If you have a business and it’s primary function is buying, renovating, and selling real estate, can you still use a 1031 tax exhange within any of the entities (C Corp., S Corp, LLC, LP or sole proprietorships)?

The real question is whether the property you are flipping is eligible to participate in a 1031 exchange. As a general rule, property flipping is an active income business and your property is simply the merchandise sold by your business.

As such, your property is not eligible to participate in a 1031 exchange, regardless of the form of entity holding title.

Just my opinion

What exactly is a 1031 Exchange? ??? ???

Section 1031 of the Internal Revenue Code permits taxpayers to roll the proceeds of the sale of investment or business use property into the acquisition of a qualified replacement property and defer all capital gains taxes on the transaction.

DaveT is right on the money. It sounds like you are in the business of buying and selling real estate and the 1031 exchange requires that you have the intent to hold the property as investment property in order to qualify for 1031 exchange treatment. The more properties that you buy and sell and the less time that you hold them the more difficult it is to prove that you had the intent to hold them for investment purposes.

But can a corporation or LLC do a 1031 exchange if its business is to purchase property to hold as an investment?
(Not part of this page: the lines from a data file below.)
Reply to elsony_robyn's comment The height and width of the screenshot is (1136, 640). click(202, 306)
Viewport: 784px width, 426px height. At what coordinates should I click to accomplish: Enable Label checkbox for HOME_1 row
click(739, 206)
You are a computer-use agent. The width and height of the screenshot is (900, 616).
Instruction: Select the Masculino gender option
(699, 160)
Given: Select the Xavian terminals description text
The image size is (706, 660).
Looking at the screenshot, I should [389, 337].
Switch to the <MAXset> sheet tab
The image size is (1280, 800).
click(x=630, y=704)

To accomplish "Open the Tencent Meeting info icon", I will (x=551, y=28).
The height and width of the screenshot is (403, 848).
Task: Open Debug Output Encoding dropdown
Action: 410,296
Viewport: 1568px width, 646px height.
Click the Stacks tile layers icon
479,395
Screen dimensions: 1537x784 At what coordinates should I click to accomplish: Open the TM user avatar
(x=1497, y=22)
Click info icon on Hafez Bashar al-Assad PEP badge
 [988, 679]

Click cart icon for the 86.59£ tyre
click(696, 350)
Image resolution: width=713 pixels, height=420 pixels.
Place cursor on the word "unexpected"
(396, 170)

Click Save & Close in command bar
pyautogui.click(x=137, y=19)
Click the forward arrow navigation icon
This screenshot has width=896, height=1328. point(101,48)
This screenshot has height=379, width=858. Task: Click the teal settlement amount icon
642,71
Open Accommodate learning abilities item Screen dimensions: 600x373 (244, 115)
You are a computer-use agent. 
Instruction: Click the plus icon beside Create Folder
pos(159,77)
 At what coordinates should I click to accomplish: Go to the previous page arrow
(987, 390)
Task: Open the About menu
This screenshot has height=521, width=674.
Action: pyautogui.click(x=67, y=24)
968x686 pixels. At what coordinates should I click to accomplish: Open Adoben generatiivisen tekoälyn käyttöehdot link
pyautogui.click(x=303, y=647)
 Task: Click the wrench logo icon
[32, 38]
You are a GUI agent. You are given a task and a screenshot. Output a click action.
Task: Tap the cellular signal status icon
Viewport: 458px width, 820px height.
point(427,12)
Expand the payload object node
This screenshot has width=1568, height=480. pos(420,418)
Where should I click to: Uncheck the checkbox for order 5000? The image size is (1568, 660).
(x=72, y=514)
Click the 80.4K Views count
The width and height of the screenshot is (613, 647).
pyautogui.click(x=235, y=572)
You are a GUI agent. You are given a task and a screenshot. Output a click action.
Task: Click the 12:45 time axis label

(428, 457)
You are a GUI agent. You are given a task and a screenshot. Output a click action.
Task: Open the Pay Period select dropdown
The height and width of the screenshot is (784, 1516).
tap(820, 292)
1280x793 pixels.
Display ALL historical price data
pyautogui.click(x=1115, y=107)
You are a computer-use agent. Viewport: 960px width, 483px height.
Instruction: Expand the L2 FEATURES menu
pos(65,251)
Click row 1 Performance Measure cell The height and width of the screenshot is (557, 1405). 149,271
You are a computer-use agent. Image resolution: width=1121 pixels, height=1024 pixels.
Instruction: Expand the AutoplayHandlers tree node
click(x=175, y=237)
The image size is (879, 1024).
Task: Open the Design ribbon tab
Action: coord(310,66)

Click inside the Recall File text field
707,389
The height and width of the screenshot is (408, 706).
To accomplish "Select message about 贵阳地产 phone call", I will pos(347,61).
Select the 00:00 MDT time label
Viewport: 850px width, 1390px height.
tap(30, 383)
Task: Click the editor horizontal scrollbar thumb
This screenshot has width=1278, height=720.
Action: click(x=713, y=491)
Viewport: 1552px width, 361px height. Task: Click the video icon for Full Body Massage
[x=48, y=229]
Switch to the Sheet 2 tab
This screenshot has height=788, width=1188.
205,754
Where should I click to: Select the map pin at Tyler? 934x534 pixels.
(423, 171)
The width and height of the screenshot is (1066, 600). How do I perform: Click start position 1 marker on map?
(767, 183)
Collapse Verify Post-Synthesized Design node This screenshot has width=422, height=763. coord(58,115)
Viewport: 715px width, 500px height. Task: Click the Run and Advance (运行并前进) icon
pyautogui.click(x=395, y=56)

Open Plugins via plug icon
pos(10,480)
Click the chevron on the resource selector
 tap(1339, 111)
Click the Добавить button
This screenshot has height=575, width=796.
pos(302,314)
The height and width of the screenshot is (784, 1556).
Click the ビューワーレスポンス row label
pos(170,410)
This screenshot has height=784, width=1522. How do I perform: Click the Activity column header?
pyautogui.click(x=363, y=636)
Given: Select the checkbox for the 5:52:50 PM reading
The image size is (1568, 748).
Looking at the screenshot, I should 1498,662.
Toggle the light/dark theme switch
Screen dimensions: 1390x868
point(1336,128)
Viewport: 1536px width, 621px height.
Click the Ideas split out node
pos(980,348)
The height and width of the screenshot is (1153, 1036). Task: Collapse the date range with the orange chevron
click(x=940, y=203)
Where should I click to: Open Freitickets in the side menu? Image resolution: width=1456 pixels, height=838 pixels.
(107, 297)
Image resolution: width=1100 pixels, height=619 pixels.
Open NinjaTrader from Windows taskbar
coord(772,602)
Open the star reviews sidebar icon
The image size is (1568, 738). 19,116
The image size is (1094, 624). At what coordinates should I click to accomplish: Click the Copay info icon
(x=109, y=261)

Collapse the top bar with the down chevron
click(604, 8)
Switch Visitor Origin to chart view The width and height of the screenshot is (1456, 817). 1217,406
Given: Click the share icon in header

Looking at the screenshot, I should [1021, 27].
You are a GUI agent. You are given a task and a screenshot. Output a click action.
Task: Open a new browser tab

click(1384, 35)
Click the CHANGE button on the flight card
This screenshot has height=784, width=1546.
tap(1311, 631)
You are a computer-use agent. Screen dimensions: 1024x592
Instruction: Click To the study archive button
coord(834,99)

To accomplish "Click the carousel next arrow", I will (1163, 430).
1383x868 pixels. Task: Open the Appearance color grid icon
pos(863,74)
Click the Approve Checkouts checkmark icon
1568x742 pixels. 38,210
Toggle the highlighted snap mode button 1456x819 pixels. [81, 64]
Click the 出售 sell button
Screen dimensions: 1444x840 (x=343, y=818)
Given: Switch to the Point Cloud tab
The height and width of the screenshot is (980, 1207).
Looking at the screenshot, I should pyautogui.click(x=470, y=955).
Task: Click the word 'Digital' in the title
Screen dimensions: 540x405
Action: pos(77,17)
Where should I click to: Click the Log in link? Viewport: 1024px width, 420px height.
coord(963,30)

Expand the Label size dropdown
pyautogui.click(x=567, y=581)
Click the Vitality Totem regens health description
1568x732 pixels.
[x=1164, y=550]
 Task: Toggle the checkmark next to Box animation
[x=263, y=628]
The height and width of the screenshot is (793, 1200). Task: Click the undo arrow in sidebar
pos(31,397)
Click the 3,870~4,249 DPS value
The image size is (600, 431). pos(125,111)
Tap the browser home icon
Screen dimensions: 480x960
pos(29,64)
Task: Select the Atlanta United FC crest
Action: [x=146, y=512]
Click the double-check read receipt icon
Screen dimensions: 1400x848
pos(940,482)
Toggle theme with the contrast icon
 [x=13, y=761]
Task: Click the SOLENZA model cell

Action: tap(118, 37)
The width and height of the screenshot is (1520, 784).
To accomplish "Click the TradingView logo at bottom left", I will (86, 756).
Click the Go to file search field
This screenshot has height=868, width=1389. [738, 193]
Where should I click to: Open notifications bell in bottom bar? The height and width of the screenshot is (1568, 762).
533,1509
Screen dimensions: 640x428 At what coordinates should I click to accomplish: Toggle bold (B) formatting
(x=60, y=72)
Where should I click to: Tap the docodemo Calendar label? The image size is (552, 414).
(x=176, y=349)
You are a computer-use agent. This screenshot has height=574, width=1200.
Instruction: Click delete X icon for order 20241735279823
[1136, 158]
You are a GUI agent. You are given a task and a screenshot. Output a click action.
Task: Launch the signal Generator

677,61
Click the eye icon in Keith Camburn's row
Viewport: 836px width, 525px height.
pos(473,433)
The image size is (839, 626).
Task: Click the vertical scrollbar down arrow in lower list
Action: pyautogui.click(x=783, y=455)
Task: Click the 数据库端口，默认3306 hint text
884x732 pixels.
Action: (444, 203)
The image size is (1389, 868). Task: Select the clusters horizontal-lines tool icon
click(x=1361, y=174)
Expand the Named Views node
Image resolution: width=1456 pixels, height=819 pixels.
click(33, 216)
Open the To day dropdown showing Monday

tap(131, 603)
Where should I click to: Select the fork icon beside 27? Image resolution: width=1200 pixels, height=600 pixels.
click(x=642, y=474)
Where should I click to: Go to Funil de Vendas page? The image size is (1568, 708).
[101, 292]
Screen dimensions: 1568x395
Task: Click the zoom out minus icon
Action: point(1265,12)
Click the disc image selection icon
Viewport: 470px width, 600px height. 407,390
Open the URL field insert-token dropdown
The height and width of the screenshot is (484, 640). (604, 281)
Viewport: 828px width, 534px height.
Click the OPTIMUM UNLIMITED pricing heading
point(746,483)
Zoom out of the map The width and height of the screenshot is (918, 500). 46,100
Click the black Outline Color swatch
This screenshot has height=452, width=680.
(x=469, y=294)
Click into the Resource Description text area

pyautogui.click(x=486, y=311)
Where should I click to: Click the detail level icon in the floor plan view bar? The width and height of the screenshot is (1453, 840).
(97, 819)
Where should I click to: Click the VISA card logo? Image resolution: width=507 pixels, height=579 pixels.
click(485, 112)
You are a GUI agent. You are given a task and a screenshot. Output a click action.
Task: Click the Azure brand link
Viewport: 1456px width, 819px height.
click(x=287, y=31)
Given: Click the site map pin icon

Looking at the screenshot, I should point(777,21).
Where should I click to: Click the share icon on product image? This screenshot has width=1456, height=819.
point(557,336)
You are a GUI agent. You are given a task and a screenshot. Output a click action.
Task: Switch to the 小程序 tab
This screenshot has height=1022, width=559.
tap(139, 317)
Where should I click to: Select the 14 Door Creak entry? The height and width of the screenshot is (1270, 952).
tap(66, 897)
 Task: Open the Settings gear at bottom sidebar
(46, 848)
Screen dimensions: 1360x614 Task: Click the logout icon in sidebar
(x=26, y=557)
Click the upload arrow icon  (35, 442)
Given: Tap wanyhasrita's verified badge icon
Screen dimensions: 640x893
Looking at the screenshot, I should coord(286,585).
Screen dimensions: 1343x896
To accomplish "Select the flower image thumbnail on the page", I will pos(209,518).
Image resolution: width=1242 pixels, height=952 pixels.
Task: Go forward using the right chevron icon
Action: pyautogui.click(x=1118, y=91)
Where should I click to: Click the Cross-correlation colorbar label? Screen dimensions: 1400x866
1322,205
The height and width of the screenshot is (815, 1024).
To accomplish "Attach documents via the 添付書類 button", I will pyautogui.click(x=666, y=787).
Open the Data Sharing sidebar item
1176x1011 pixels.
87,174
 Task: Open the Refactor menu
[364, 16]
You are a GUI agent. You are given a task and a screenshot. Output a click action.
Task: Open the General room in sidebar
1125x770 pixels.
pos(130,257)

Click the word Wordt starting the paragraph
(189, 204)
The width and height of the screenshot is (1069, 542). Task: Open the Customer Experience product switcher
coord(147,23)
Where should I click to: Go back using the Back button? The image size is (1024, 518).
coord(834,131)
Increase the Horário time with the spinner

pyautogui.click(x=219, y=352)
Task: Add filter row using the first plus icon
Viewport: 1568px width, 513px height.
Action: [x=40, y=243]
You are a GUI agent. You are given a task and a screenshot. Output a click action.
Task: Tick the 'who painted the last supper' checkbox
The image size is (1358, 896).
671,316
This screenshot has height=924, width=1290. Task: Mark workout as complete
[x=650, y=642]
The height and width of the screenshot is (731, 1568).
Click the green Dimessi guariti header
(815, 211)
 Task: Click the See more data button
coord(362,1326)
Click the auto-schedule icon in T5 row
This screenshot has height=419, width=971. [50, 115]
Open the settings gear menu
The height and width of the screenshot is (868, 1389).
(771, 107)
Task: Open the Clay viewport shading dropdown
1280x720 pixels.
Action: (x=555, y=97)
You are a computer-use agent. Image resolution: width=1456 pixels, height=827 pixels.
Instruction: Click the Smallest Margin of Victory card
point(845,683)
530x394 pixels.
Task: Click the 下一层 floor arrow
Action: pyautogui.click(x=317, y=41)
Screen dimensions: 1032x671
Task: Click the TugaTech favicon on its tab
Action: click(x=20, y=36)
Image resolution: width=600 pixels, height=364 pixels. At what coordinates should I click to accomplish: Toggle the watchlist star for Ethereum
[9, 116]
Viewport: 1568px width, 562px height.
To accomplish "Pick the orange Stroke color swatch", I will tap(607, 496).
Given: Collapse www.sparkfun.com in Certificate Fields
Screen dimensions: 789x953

In other words, is a 1031 exchange limited to individual taxpayers or does it also apply to businesses who buy property and rent it out?

LLC can if the LLC is a pass-through entity.

C-Corporation whose sole source of income is from passive investments is a Personal Holding Company. You don’t want this entity with the very high tax rate that goes with it.

You should always consult with your tax and legal advisor as to what type of entity is appropriate for your situation, however, if you are using a regular C corporation and it acquires real estate to hold as investment property, then yes, the corporation can sell and structure the transaction as a 1031 exchange transaction. Any entity that would have a taxable event due to the sale of the property can structure a 1031 exchange transaction as long as the entity is the taxpayer doing the 1031 exchange. It gets much more complicated if the underlying investors/shareholders/members/partners want to go separate ways.